On 31/01/18 11:22 AM, Lennart Sorensen wrote:
On Wed, Jan 31, 2018 at 09:59:28AM -0500, David Collier-Brown via talk wrote:
There are two different cases to consider when doing data centers:
* uniprocessors for individual tasks or trivially parallelizable ones * multiprocessors for things that aren't parallelizable
Anybody can provide the first. The second is harder.
Mips had three MMUs, one of which was for each of the above cases and one was a trivial one for embedded, so 32-CPU Mips machines were available.
IBM and Sun spent lots of money designing backplanes that could support >= 32 sockets: Sun when so far as to license a Cray design when their in-house scheme failed to scale.

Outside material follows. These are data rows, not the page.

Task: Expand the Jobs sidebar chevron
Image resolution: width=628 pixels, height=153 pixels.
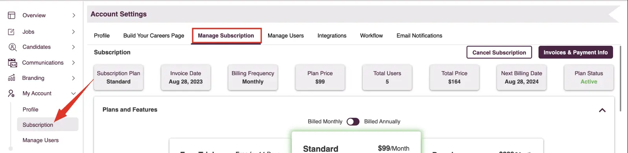Action: click(73, 32)
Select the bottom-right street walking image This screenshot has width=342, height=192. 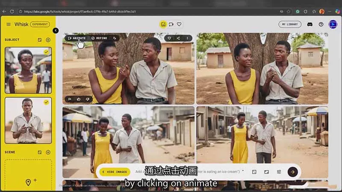[262, 141]
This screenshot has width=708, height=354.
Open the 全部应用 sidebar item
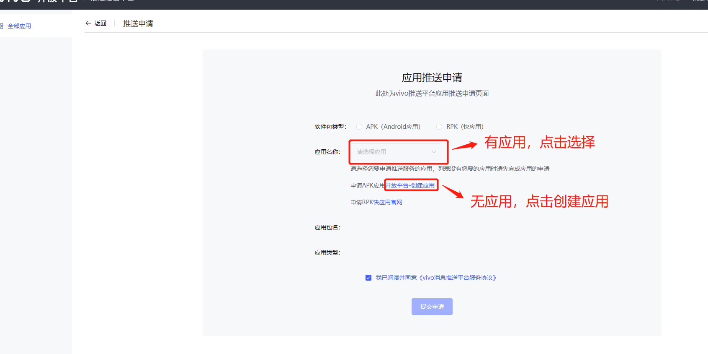(x=19, y=26)
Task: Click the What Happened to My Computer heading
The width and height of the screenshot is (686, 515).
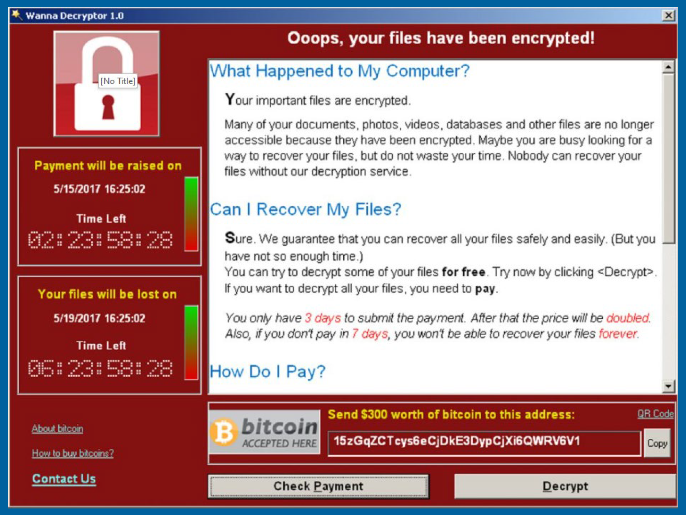Action: 340,71
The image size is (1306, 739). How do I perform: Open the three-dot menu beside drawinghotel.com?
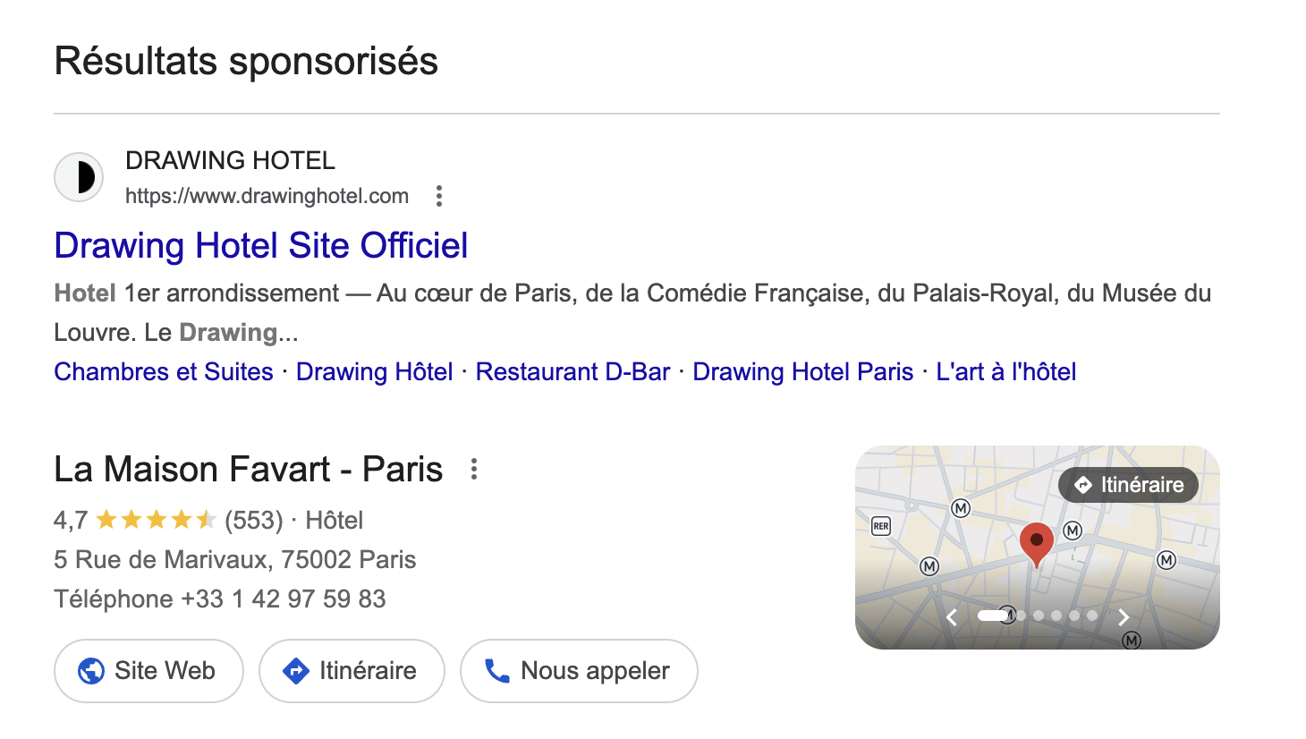438,196
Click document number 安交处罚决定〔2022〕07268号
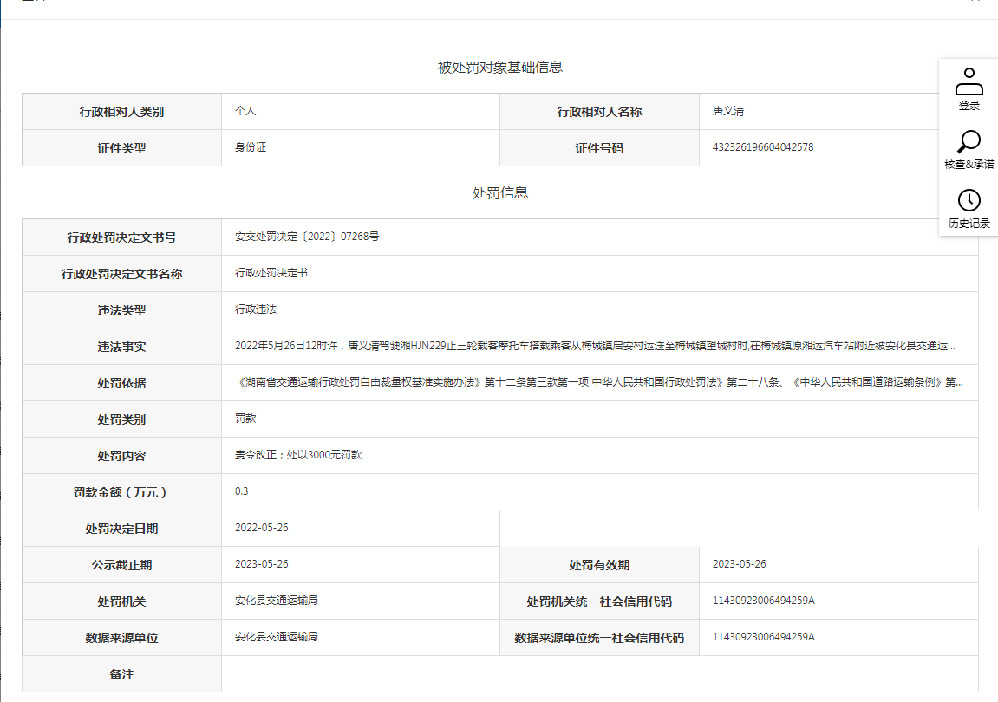The image size is (998, 702). [x=307, y=237]
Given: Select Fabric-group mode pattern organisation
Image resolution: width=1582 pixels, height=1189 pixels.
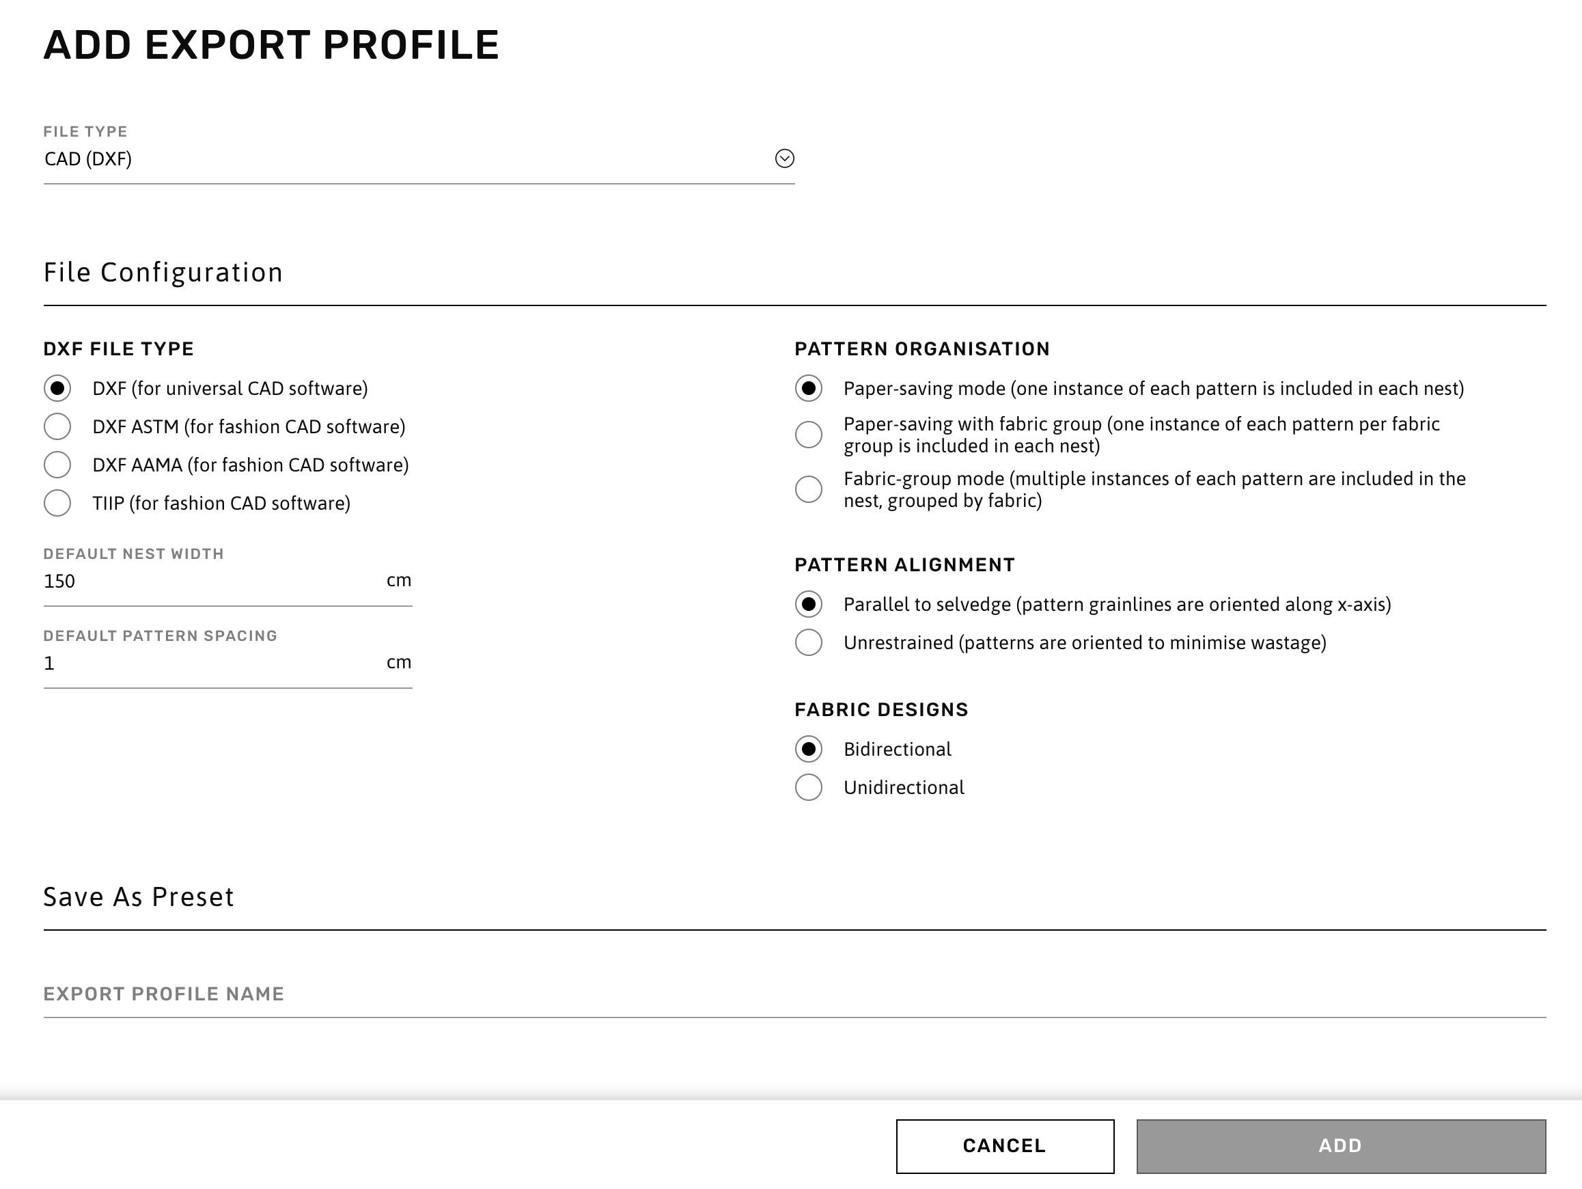Looking at the screenshot, I should tap(810, 486).
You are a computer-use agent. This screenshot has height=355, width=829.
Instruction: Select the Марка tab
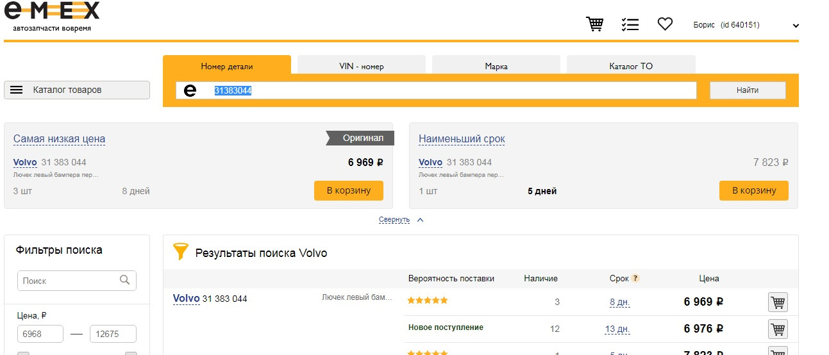(x=496, y=65)

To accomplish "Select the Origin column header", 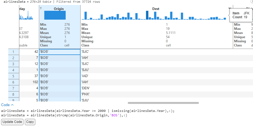I will point(59,9).
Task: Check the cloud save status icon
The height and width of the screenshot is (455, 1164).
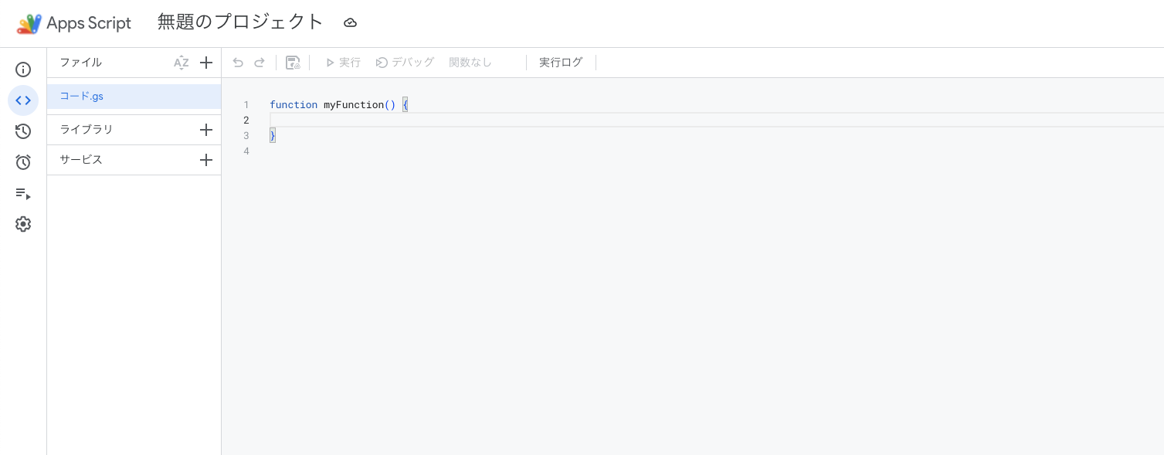Action: (x=350, y=22)
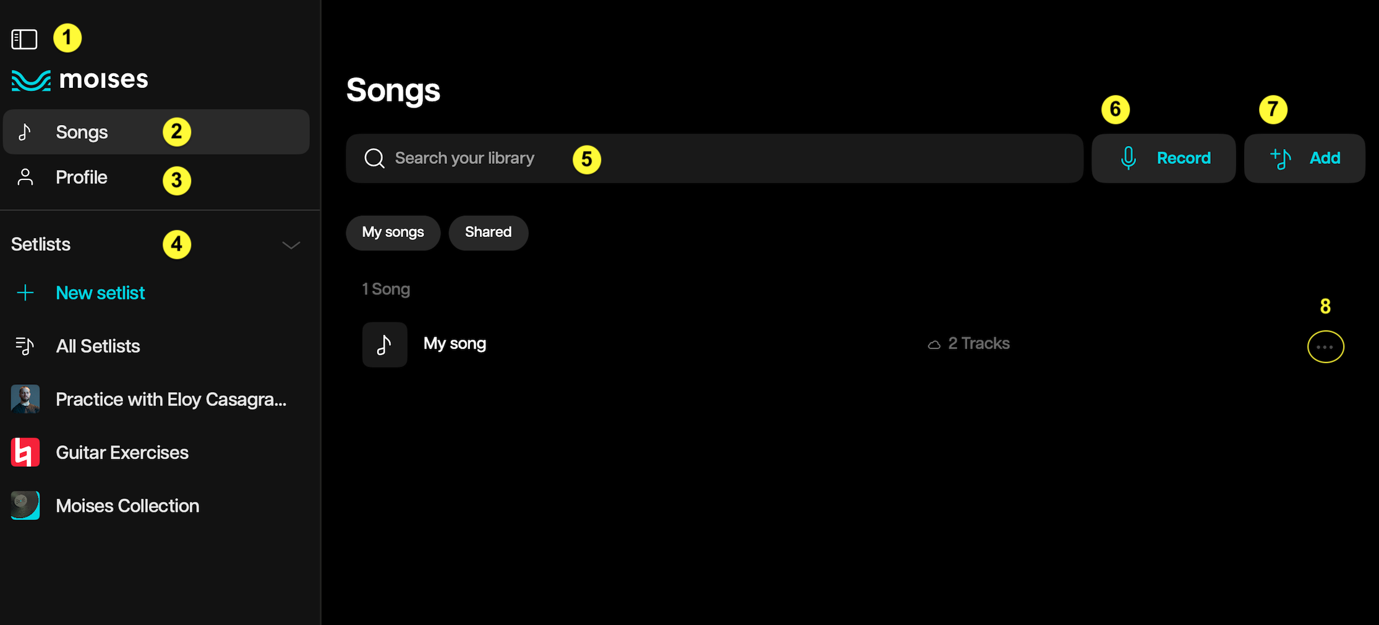Click the Moises logo
The image size is (1379, 625).
coord(79,79)
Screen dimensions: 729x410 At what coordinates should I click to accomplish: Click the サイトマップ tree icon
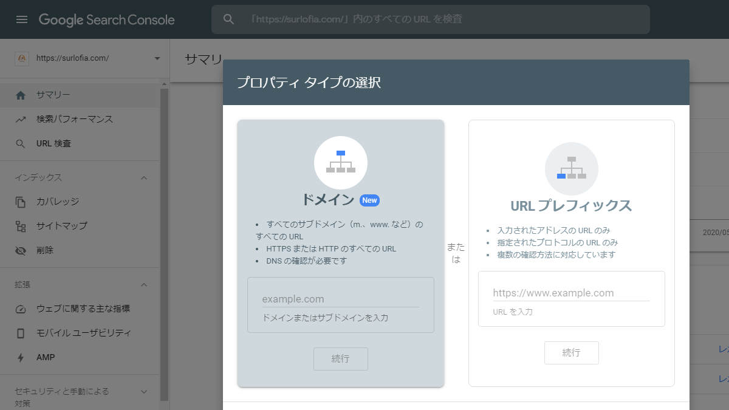pos(21,226)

Until and unless chip vendors spend significant time and money on MMUs and backplanes, they won't have an offering in the second case, and will have chosen to limit themselves to a large but limited role in the datacentre. Well at least for ARM, you have qualcomm and cavium offering 48 core CPUs with two socket, so 96 cores in one machine. That's not a bad start.
Now as to wether you can actually buy any of those stupid boxes unless you are a clour provider or google or something, who knows.
Well it seems maybe you actually can:
https://www.avantek.co.uk/store/avantek-48-core-cavium-thunderx-arm-server-r... https://www.avantek.co.uk/store/avantek-48-core-cavium-thunderx-arm-server-r...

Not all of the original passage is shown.